For cyclists the Trinity Street crossing is particularly hazardous when exiting from the town centre:
• it is uphill (cycling can be slow and unsteady)
• there are three lanes of traffic, none of which are dedicated to cyclists.
• cyclists normally wish to proceed straight ahead but the inside traffic lane is dedicated to left turning traffic.
• There is no ASL or access to one.
2. The Civic Centre Subway
• There is a fairly direct straightforward route up Back Cecil Street to Park Avenue to Greenhead College and Greenhead Park
• The pedestrian route can be used, but it is not ideal at the moment. A small sum of money is required to make it a trouble-free cycling route. This only involves making a number of dropped curbs together with a ramp onto Springwood car park.
Q. So would a bridge help solve the problem of the Ring Road?
A. Yes and No
• It would make for an uninterrupted walk from the bus station to Greenhead Road and then on to Greenhead College, Greenhead Park and beyond.
• It would be a direct route for cyclists traveling between Ramsden Street and Greenhead Road/Trinity Street
• There is currently no simple practical route for cyclists between Ramsden Street and Queen Street South or the University. Until such a route is established there would be no real need for the bridge. As long as this situation remains, bridge users would mainly be confined to pedestrians using bus transport.
• For pedestrians and cyclists, who currently use the underpass to get to Greenhead College and Greenhead Park, a bridge would make no significant advantage.
• The current bridge proposal doesn’t help cyclists or pedestrians that use the railway station. The majority of these would be inconvenienced by having to use the bridge. They would continue to use the Trinity Street crossing (frustrating/hazardous though it is) because it is a more direct route to their destination.
It is unlikely that Greenhead College students coming out of the Railway Station would use the footbridge.
So is there a better solution than a bridge?
• The cycling route via Back Cecil Street and Rifle Fields could be easily upgraded at little expense. This would then make a seamless route via the underpass.
• Rather than the bridge, many would argue, that significant improvements could alternatively be made to the Trinity Street crossing. Doing this would serve BOTH:
Pedestrians using the Bus Station
Pedestrians and Cyclists using the Railway Station
Making a good cycling and pedestrian friendly crossing at Trinity Street would be an expensive project, but it is likely that the construction of a bridge would be considerably more costly.
What does the Dft say about Bridges?
The government document “Gear Change” was published in 2020. As can be seen from the quote below, it was not very enthusiastic about bridges:
Major ‘iconic’ items, such as overbridges must form part of wider, properly thought-through schemes.

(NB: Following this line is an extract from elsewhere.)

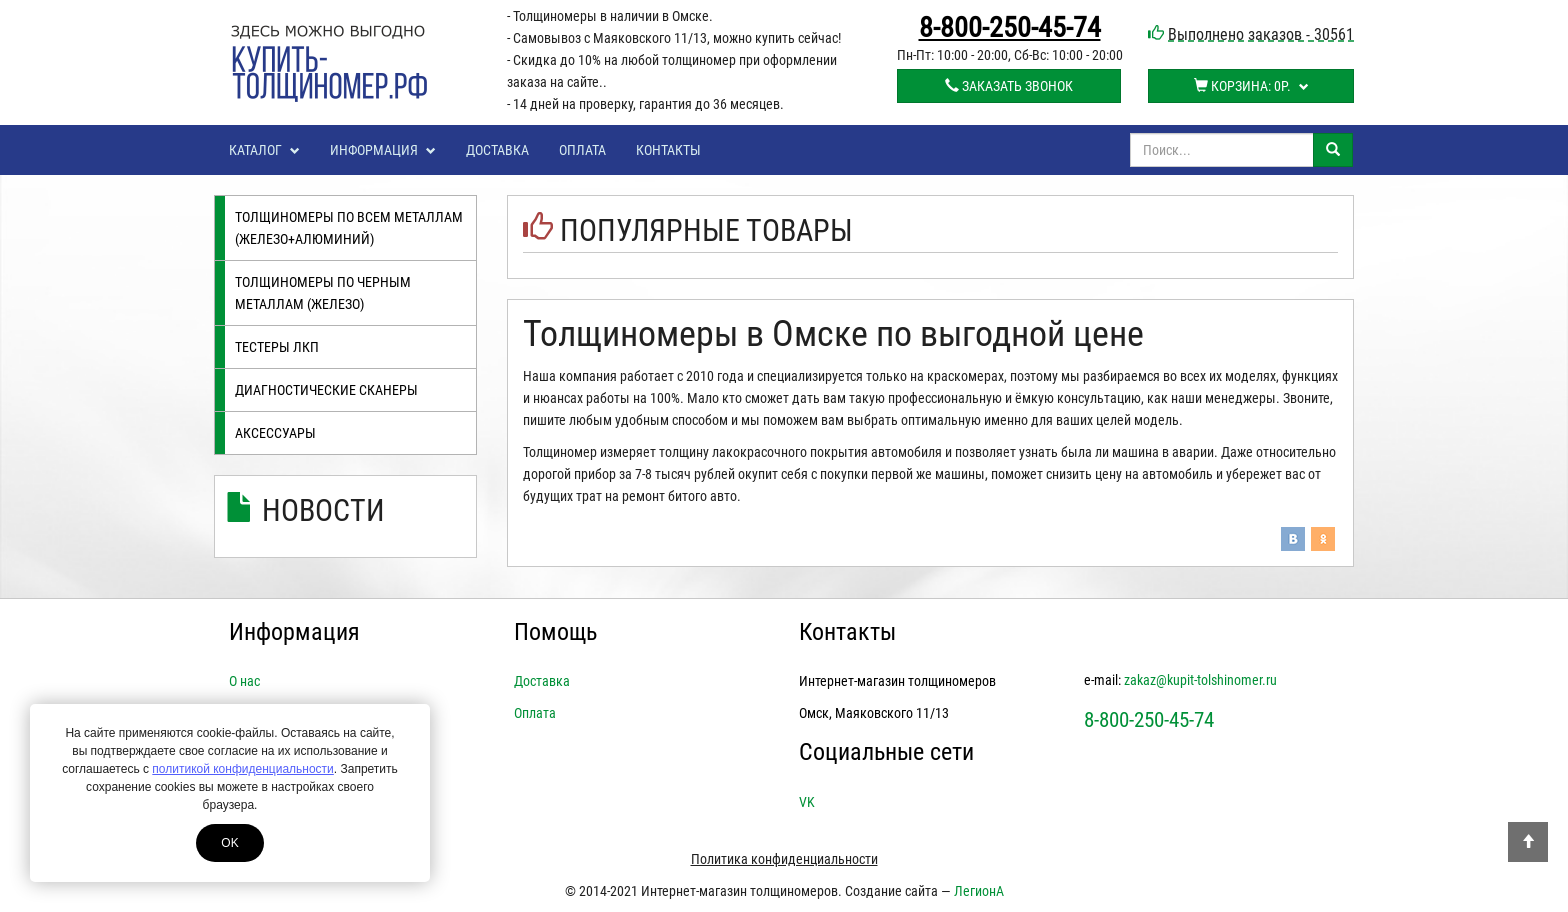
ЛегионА (979, 891)
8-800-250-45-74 (1010, 28)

There is sometimes a temptation to build costly showpiece structures in isolation without thinking enough about the purpose they truly serve and the roads and routes which lead to them. We will only support such things when they overcome a major barrier on a desire line which cannot safely be crossed in other ways, and where they form an essential, properly connected part of a wider network of good, safe routes.
So what now?
It is not presumed that the above arguments constitute everything that there is to say on the proposal. There is undoubtably more to discuss.
Given the controversial nature of this project it would seem sensible for Kirklees Council to initiate a public debate with a wide range of stakeholders so that the ‘pros’ and ‘cons’ of the proposal can be fully understood. Only after this should a decision be made.
The bridge could well turn out to be a useful and successful project. But it could also result in being a very expensive and wasteful mistake.
Kirklees Officers, the Cabinet, its councillors, WYCA Active Travel officers and all local stakeholders need to be able to engage in a well-informed public debate or some kind of workshop before this project proceeds any further.
It is truly hoped that the council will facilitate this debate at the earliest opportunity.